Dr.
Yared Fubusa is the founder and Executive Director of GOSESO. In June
2010, Yared earned his Ph.D.
degree at Utah State University, U.S.A. studying human dimensions of natural
resource management and sustainable livelihoods of households in his indigenous
home of Kigoma Rural, Tanzania.
Yared was born and raised in a small village on the eastern portion of the Gombe Stream National Park. The following is Yared's account of a shocking childhood experience that changed his life:
It was my early life experiences growing up in a small village on the eastern shoreline of Lake Tanganyika just outside Gombe Stream National Park in western Tanzania that fueled my interest in community-based conservation. I was no more than five years old when my village hired a group of hunters to kill the 'enemy' baboons.
As a child I saw countless heads, legs, and hands of baboons on display in the government building in the center of the village. Almost everybody in the village came to see the 'enemy' animals that had crippled the subsistence economy and hindered crop productivity for centuries. Many of my friends were jubilant to see dead wild animals, but I never felt that way.
What I saw were heads of baboons that bore remarkable similarities to humans. As far as I can remember, watching their dead open eyes was like watching the eyes of my grandmother who had died the year before. Their faces clearly bore an uncanny resemblance to humans. Their dark eyes had the color of my own.

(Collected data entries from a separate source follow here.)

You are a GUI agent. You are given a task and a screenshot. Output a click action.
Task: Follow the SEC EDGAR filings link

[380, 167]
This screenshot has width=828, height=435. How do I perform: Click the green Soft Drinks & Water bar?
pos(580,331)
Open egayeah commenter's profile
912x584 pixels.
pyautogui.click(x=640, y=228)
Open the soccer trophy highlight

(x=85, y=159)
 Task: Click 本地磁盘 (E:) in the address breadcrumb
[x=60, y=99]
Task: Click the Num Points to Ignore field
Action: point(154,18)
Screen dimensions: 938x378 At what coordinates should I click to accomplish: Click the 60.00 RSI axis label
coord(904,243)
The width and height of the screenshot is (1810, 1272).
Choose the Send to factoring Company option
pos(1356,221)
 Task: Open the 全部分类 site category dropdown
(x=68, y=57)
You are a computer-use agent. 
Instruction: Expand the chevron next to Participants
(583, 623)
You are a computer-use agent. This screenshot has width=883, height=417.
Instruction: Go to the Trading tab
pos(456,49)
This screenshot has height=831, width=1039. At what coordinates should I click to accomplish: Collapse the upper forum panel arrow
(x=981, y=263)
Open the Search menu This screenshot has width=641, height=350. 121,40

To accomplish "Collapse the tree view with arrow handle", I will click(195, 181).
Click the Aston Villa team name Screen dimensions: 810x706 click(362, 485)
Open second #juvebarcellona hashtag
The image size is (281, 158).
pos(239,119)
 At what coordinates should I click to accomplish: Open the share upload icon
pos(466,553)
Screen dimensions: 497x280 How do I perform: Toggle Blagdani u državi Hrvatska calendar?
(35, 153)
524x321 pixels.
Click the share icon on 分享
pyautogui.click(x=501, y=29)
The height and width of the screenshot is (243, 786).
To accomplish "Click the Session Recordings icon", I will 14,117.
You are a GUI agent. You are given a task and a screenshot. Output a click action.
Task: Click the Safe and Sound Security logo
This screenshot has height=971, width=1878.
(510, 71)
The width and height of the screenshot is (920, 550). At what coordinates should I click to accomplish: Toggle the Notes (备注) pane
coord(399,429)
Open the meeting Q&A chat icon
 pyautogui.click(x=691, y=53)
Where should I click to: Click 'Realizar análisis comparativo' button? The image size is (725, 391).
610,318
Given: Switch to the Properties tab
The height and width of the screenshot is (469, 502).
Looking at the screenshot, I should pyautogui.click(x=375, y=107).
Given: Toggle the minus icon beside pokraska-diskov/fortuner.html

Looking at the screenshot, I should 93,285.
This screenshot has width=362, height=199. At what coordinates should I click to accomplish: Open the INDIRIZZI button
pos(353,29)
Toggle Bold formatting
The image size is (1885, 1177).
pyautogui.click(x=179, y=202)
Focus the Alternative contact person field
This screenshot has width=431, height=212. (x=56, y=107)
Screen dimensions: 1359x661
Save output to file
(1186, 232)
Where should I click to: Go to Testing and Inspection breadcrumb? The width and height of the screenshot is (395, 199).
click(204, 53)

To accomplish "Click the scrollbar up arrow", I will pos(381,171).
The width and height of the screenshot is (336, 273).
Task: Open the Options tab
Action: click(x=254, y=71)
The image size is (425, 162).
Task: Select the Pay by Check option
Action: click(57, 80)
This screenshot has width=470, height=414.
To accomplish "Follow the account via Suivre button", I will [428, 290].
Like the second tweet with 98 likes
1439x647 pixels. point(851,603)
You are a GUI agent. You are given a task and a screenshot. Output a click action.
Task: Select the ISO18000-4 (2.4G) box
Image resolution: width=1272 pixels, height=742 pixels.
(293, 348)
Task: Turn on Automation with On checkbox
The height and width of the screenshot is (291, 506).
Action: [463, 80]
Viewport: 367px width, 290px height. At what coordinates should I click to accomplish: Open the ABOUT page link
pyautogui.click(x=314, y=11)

Even at that age, I felt that wild animals near our village were in danger and that their end was near. I now understand the connection between the plight of wildlife and the economic realities facing our people. As I grew up and took a leadership role within my community, I saw the need to create an institution that fosters the coexistence of humans and wildlife; one that bridges human prosperity with wildlife conservation. This is now the vision of the Gombe School of Environment and Society, or GOSESO.
In the mid-1990s, Yared became Dr. Jane Goodall's young research assistant. He was a founding member of Goodall's international program for young people, Roots and Shoots, where he became instrumental in launching outreach programs for the Jane Goodall Institute in Tanzania and around the world. While working at Gombe Stream National Park, Yared hosted a group of high school students and their three chaperons from Prince Edward County High School in Virginia, who called themselves the African Primates Environmental Study (APES) group. As their gift to Tanzania, the APES group facilitated Yared's admission to Longwood University in their hometown and the group raised money for his airfare to Virginia.
Yared earned a Bachelor's degree in Economics at Longwood University in 2000, a Master's degree in Economics of parks and tourism from the University of Utah in 2003. He spent the 2003/04 academic year teaching at the University of Virginia. His Ph.D. research at Utah State University sought to bridge the gap between human prosperity with wildlife conservation through the promotion of local participation in environmental decision-making, sustainable livelihoods, rural economies, African indigenous institutions, and community-based conservation. In the fall of 2008, Yared was elected by the Arlington-based Ashoka Foundation as a leading international social entrepreneur.
Yared has been featured as a keynote speaker at various educational institutions and conferences throughout the U.S. and beyond. He is a fresh- and independent-thinker who is not afraid to tackle complex local and global forces affecting the livelihoods of the African people and natural resources.
To facilitate a more participatory approach to conservation efforts in Africa, Yared conceived the GOSESO vision in order to bridge the gap between human prosperity and wildlife conservation through the promotion of local participation in environmental decision-making, indigenous knowledge, and sustainable rural livelihoods. The GOSESO framework addresses pressing issues threatening both people and the environment in Africa while offering lessons with worldwide applicability. The project is born out of a sustainable livelihoods framework that documents how individuals cope with change, how households are able to organize themselves for survival, and how people are united in groups in order to achieve collective action to overcome threats to their livelihoods.